Me topé con futuro Denton en el pasillo.
—¿Eres futuro Mann, verdad?
—Sí.
—Nos vamos de la ciudad. ¿Estás listo?
—Se suponía que iba a reunirme con futuro Clausewitz.
—Así es. Me ha mandado en su lugar. ¿Sabes montar a caballo?
Me había olvidado de los caballos de mi etapa alejado de la ciudad.
—Sí.
—Bien. Reúnete conmigo en los establos dentro de una hora.
Se perdió en el interior de las estancias de los futuros.
Contaba con una hora libre que no tenía en qué invertir, no había nada que hacer ni nadie a quien visitar. Todos mis vínculos con la ciudad estaban rotos, incluso los recuerdos que me traía se vieron afectados por los daños a su apariencia y forma.

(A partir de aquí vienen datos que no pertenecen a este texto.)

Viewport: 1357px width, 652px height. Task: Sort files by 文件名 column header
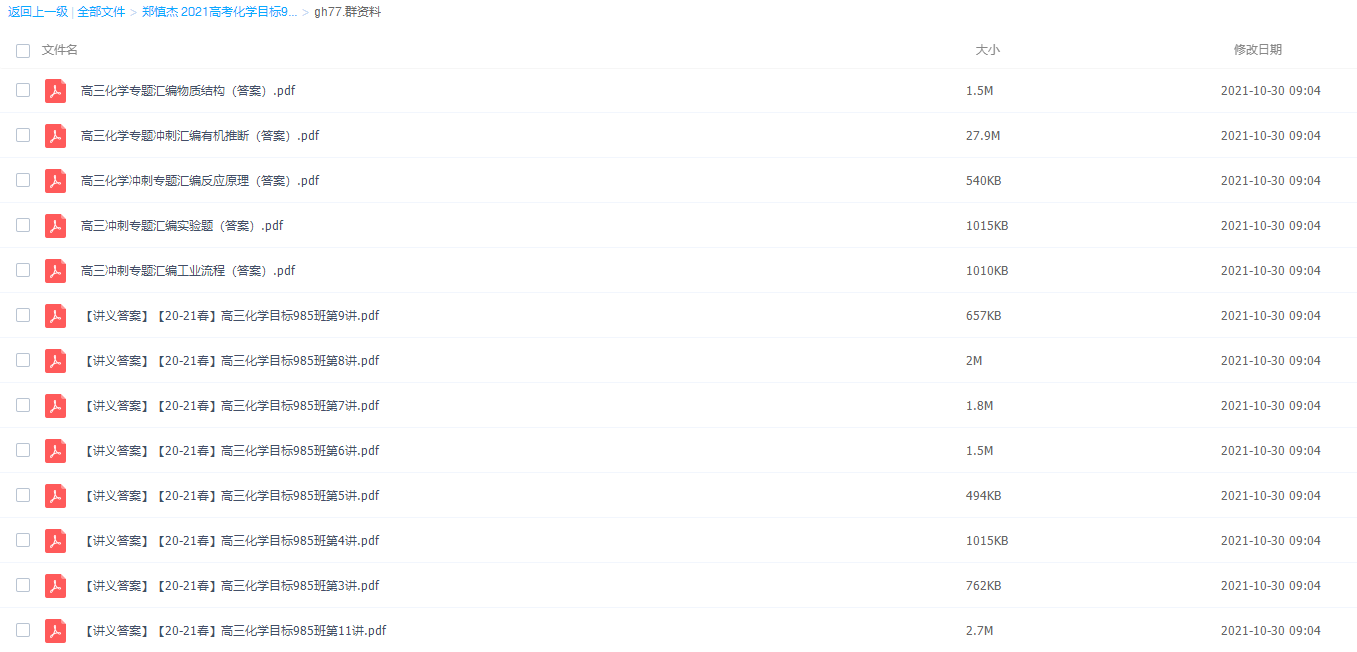click(x=60, y=50)
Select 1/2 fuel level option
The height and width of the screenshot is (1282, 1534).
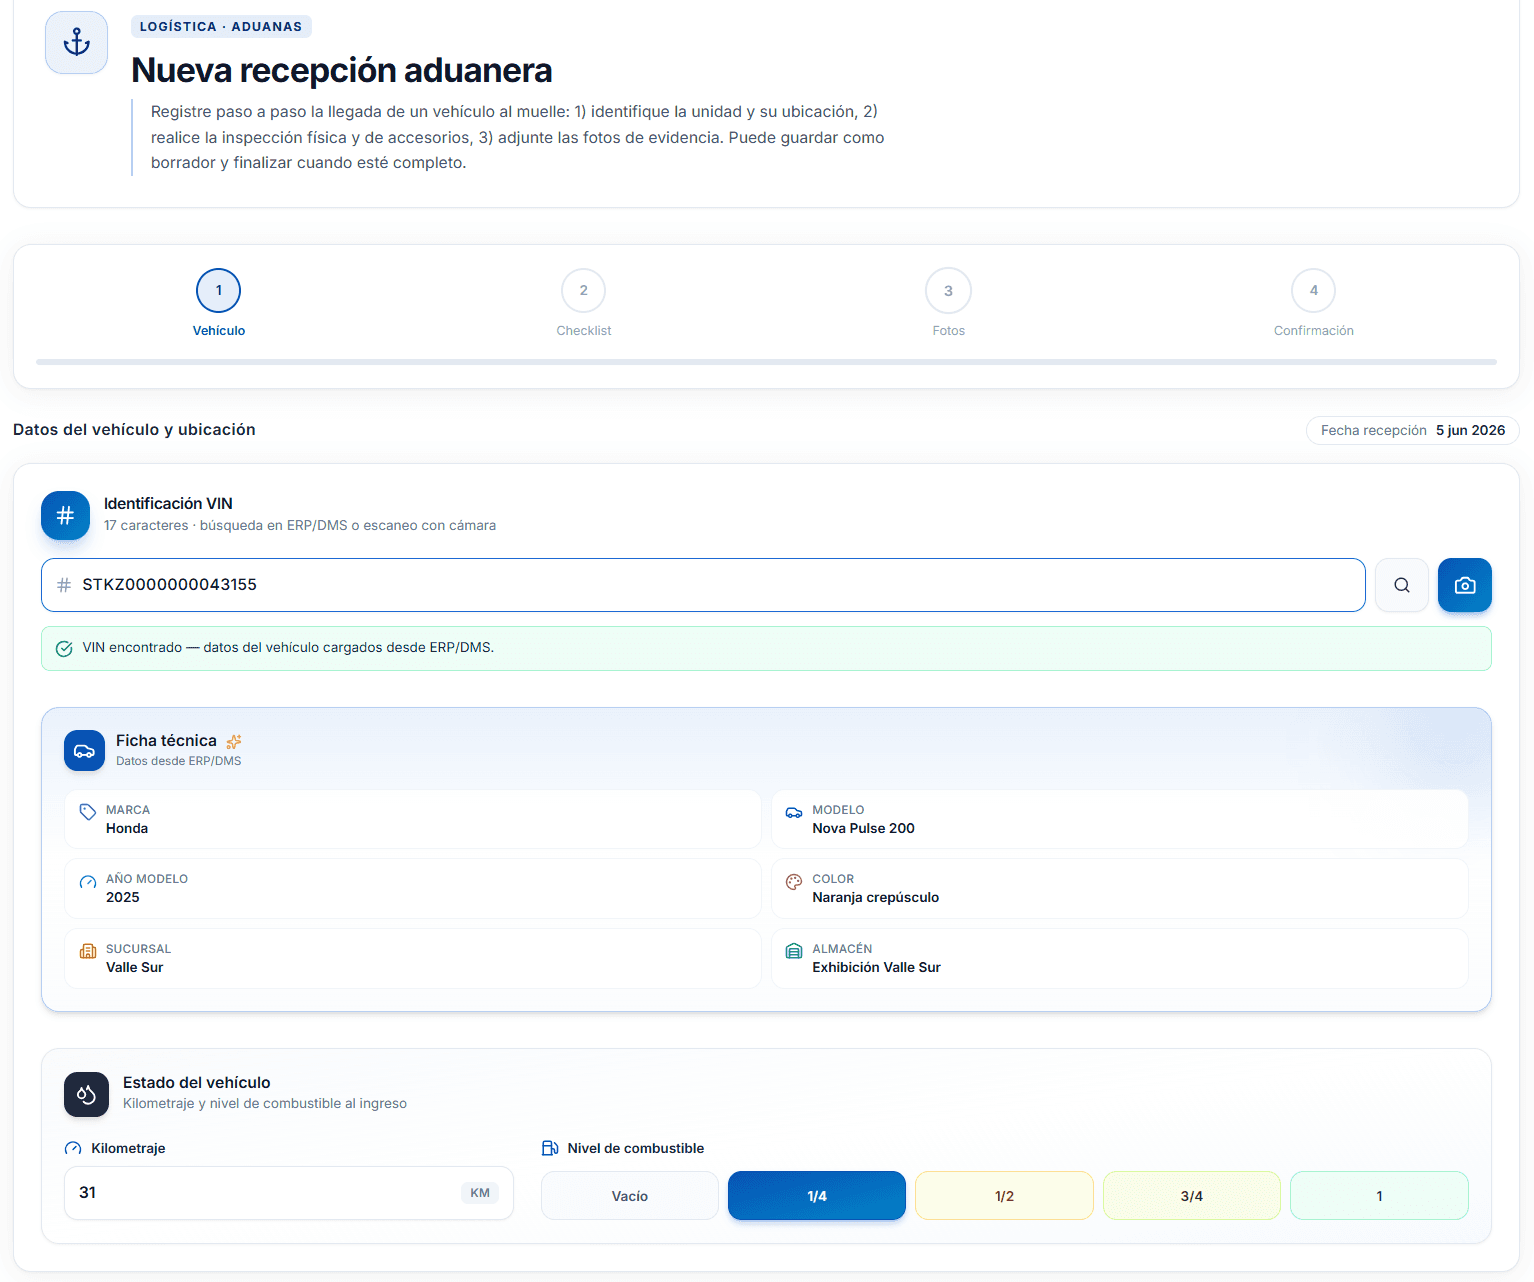[1004, 1196]
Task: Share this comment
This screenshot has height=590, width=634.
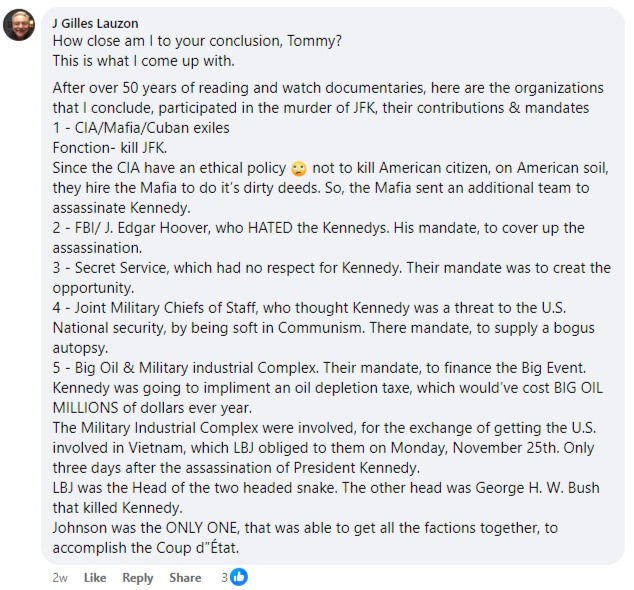Action: 185,578
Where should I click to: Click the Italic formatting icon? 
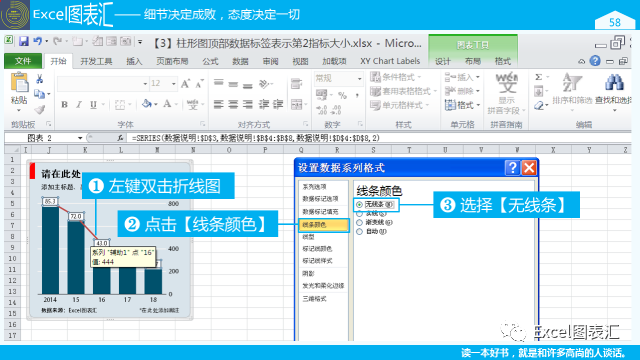click(79, 105)
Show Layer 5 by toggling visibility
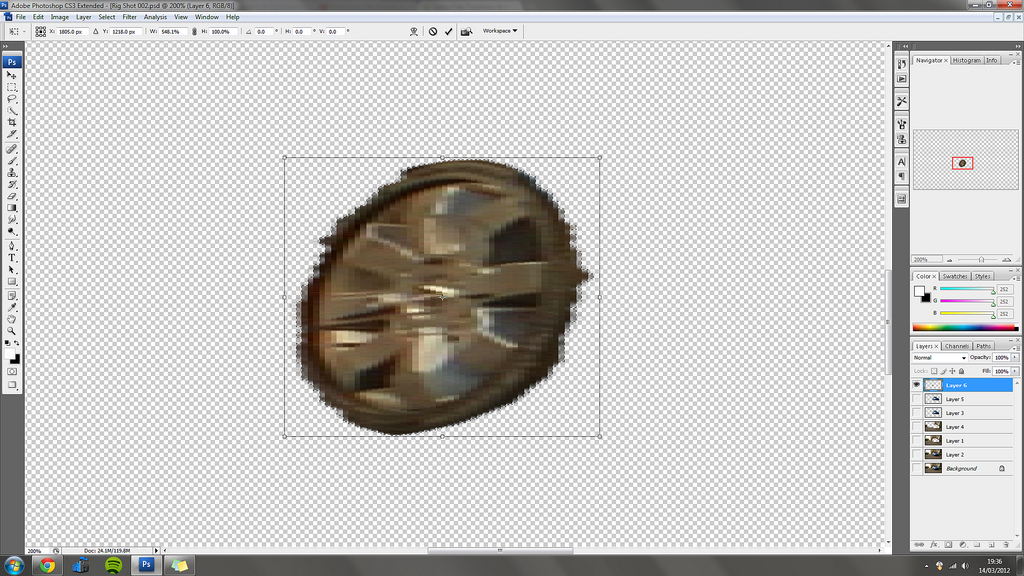 click(916, 399)
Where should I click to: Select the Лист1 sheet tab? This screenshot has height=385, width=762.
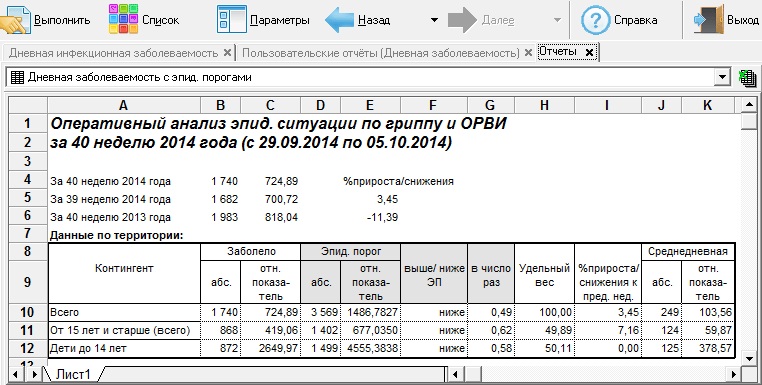pos(73,374)
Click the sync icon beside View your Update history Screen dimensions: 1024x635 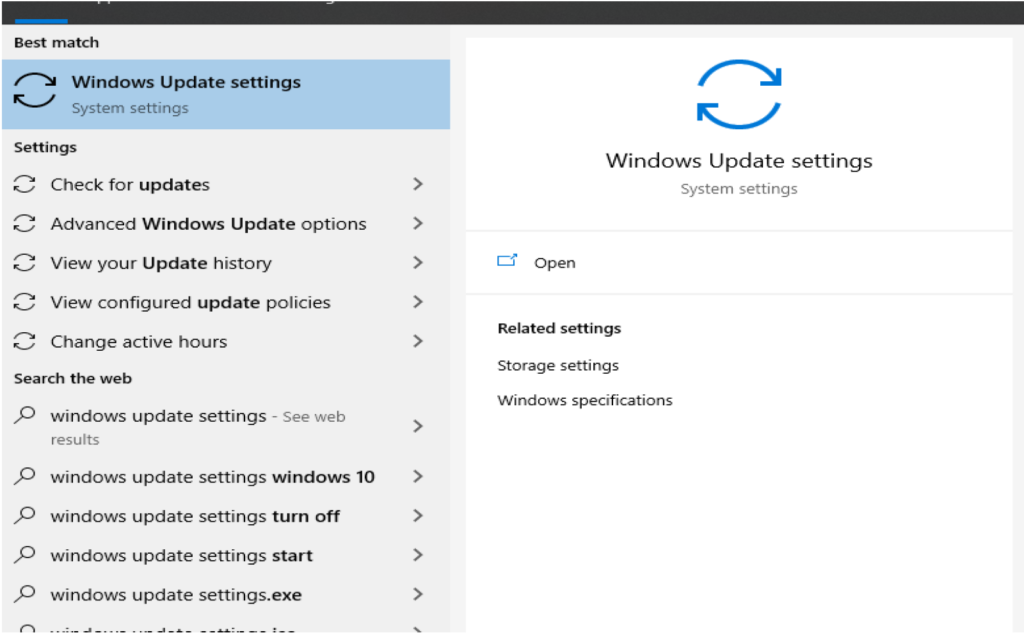point(24,263)
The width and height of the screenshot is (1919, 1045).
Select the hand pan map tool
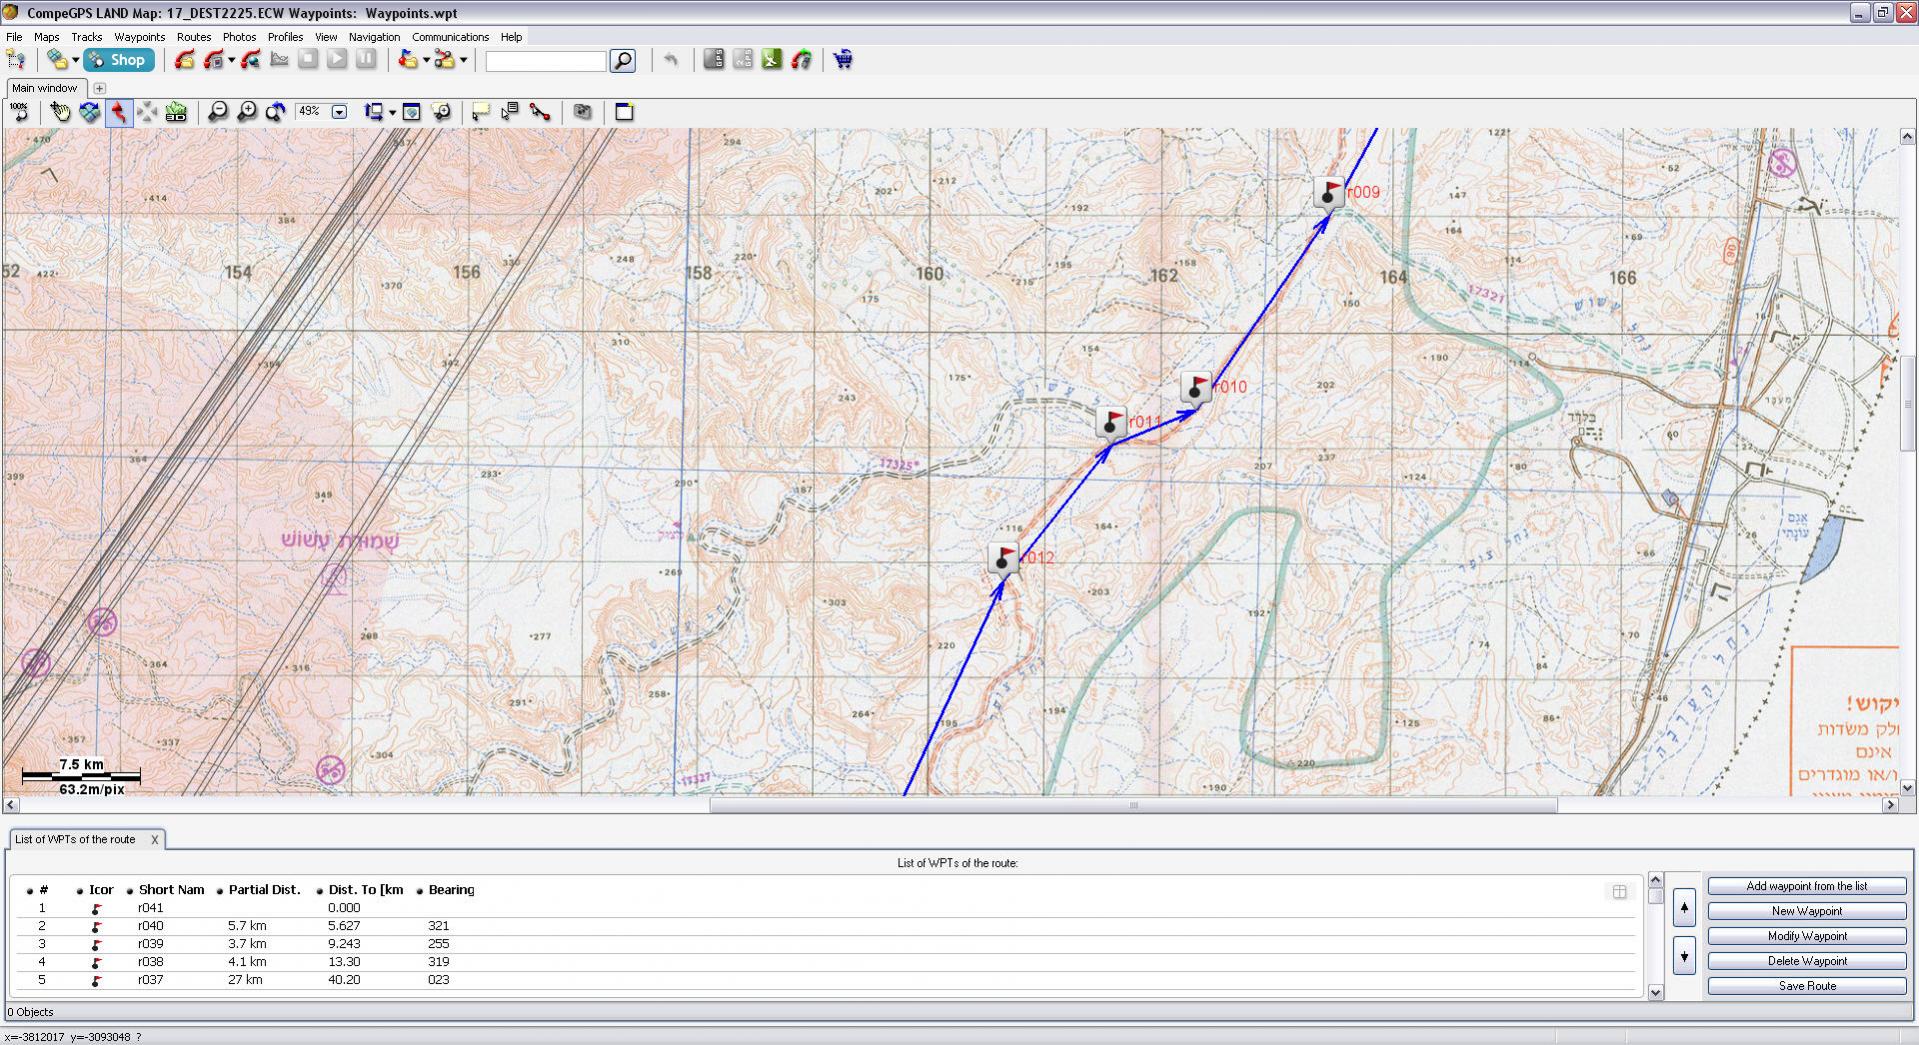(61, 112)
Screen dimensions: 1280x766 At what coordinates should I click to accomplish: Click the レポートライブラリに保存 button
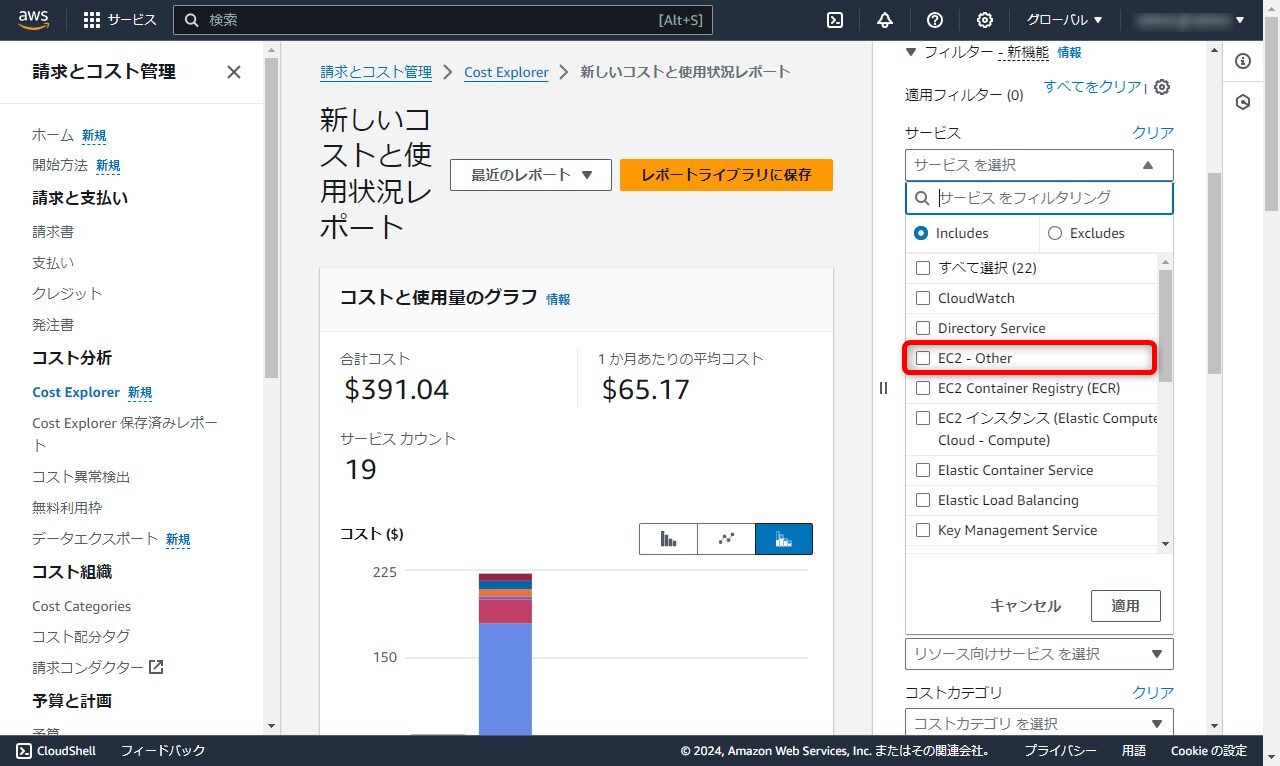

Recorrí la parte trasera de la ciudad para examinar por mí mismo los daños causados en el orfanato. No quedaba mucho que ver. Casi toda la superestructura se quemó con las llamas o fue posteriormente derruida. Donde en su día vivieron los niños había solamente un armazón de acero, parte del esqueleto de la ciudad. Desde allí se divisaba el río, el lugar desde donde se produjo el ataque. Me pregunté si los tucos volverían a intentarlo. Les habíamos golpeado fuerte pero, si la ciudad se hallaba en una situación tan débil como parecía, supuse que se rearmarían para volver a atacar.
Me acongojó darme cuenta de lo vulnerables que éramos. La ciudad no estaba diseñada para repeler ningún tipo de ataque, se movía con lentitud, desgarbadamente, y estaba construida con materiales inflamables. Sus puntos más débiles (las vías, los cables y la superestructura de madera) eran fácilmente accesibles.